# What is a Squiker (sp?)



## Shannonp73432 (Sep 4, 2007)

As the title implies I would like to know what a squiker is. I am trying to purchase some more pigeons for my fiance' and an advertisement I saw said "six squikers and one 2007" I under stand what the "one 2007 meant but not the squiker part. 

Thank Alot,
Shannon


----------



## feralpigeon (Feb 14, 2005)

Shannonp73432 said:


> As the title implies I would like to know what a squiker is. I am trying to purchase some more pigeons for my fiance' and an advertisement I saw said "six squikers and one 2007" I under stand what the "one 2007 meant but not the squiker part.
> 
> Thank Alot,
> Shannon


A squeaker falls into an age range where the voice has not yet changed
to an adult voice.
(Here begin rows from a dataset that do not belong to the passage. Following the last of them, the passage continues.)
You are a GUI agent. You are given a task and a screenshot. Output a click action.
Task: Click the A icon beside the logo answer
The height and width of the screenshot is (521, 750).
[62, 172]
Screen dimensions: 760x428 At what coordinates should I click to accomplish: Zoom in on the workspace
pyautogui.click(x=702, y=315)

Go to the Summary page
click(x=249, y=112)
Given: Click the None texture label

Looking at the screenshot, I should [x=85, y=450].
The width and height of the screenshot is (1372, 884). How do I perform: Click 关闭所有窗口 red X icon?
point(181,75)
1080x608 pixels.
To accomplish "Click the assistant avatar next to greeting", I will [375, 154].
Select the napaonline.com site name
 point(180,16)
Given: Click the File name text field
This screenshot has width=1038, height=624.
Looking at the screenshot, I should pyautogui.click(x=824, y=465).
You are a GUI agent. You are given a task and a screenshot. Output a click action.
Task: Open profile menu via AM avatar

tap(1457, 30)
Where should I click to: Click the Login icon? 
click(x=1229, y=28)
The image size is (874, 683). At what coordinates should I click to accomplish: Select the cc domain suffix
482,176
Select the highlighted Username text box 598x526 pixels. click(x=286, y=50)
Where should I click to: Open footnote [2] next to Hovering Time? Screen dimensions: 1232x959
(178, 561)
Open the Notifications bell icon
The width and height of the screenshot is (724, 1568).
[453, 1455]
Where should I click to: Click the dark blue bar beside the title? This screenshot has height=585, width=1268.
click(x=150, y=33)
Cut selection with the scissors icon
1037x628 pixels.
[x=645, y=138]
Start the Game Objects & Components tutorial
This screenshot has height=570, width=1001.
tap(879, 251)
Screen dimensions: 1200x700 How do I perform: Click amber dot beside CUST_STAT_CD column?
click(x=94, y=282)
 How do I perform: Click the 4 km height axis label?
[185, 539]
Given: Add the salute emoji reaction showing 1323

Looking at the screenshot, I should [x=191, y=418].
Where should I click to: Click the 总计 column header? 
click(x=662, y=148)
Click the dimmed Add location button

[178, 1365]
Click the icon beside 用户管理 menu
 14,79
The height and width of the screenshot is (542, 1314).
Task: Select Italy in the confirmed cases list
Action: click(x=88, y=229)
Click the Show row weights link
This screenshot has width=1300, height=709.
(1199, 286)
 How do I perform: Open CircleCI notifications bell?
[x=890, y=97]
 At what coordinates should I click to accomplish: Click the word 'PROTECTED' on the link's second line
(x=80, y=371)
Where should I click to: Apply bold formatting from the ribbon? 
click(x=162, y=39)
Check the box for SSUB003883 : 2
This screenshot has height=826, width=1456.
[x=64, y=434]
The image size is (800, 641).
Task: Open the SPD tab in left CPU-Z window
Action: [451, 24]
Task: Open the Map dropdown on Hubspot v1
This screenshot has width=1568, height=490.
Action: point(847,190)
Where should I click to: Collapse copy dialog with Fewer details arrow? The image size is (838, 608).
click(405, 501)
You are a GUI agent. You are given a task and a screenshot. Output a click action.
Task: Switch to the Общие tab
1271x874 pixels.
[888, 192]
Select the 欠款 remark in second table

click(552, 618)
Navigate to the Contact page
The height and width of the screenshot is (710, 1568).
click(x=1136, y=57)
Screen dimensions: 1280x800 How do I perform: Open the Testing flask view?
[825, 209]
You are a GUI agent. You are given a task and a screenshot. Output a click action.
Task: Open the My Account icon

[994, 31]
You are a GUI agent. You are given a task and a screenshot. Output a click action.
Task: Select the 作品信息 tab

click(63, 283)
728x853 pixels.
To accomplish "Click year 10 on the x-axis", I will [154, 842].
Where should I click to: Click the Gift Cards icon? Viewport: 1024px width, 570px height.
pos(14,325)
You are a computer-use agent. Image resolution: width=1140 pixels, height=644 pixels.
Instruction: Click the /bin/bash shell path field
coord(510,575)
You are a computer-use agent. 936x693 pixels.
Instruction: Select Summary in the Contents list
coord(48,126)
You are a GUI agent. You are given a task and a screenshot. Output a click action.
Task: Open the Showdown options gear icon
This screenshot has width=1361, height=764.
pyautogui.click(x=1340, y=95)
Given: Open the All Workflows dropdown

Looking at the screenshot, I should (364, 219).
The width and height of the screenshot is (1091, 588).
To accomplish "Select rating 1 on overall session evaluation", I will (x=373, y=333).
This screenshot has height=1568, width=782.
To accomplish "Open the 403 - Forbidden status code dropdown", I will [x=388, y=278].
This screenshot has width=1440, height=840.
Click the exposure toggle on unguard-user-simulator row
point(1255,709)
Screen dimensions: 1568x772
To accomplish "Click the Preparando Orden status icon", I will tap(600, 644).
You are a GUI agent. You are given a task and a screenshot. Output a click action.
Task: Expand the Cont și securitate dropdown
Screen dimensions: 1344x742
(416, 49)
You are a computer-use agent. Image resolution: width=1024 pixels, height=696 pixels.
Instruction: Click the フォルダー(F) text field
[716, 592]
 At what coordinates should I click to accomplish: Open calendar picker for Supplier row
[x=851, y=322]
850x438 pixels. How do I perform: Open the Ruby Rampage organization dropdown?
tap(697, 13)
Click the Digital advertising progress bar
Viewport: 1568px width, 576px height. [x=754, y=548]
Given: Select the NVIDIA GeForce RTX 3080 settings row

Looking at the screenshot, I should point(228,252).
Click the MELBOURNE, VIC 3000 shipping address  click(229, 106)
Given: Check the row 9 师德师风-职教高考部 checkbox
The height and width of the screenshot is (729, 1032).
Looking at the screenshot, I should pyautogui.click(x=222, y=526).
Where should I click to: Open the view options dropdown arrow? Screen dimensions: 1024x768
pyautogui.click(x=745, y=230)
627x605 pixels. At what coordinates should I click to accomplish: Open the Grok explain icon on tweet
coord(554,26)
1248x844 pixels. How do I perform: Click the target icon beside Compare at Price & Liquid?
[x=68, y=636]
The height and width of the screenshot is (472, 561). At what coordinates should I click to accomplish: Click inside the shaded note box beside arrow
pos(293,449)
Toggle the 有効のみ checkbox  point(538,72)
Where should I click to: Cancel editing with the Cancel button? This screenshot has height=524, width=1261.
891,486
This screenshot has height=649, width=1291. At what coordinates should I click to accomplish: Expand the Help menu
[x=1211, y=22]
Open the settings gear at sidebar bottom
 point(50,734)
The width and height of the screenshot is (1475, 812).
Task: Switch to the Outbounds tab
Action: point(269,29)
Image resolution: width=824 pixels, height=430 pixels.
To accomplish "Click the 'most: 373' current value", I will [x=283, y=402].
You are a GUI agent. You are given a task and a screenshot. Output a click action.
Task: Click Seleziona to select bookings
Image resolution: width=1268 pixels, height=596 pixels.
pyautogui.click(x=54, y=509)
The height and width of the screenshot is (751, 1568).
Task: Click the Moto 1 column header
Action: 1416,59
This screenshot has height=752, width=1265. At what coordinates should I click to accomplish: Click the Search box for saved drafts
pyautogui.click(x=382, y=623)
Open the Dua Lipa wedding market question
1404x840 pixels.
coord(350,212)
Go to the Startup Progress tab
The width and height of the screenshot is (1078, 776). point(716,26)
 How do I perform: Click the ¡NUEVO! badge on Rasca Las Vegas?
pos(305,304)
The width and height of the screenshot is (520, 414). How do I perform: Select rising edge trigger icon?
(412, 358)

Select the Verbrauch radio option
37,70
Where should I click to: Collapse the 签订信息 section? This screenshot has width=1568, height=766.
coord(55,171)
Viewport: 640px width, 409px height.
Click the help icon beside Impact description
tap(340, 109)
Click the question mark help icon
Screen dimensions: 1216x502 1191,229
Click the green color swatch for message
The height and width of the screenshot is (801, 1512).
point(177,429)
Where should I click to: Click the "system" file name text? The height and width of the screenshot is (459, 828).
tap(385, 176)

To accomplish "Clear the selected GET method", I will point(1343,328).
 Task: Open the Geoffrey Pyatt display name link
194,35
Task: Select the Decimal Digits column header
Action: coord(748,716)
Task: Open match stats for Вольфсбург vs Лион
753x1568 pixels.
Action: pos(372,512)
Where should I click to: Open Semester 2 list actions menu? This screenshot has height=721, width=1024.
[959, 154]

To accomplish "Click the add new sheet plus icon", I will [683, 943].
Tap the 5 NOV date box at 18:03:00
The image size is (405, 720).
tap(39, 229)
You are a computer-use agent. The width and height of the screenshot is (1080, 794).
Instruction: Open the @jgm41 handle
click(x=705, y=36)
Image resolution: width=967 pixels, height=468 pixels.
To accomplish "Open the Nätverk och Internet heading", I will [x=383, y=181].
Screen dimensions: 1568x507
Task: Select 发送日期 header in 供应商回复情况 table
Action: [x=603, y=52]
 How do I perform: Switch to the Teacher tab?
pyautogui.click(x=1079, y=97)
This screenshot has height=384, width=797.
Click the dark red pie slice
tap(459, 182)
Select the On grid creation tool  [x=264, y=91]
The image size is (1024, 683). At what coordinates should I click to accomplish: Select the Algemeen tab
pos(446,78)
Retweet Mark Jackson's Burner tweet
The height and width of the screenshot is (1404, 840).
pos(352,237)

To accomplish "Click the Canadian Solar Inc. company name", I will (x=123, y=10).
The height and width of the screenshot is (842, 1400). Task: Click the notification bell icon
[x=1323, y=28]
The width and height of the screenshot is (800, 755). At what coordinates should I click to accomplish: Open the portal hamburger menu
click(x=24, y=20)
Babies and jouveniles typically "squeak", once you've
heard it you won't forget it  

fp


----------



## SkyofAngels (Jun 28, 2007)

Probably about two months old I would think but I am no expert so don't quote me


----------



## Margarret (May 3, 2007)

I just learned the other day that they are considered squeakers until their first moult.

Margaret


----------



## Shannonp73432 (Sep 4, 2007)

Thanks I am offically informed!


----------



## Becca199212 (May 10, 2007)

I'm not too definate about this-
Hatchling- Just a few days old
Squab- a young pigeon from 1-30 days old
Peeper or Squeaker- a young bird that is learning to eat 
Fledgling- Just flying or just about to.
Juvenile- Flying but less than 8 months old.


----------



## mr squeaks (Apr 14, 2005)

Don't forget...and I can't speak for ALL pijies, but some, like Mr. Squeaks, became a "CROAKER" while he was "in between" a squeaker and an adult!

Once you hear THAT (croak), you won't forget either!    

Shi &
Squeaks (who _really_ wished I hadn't mentioned that!)


----------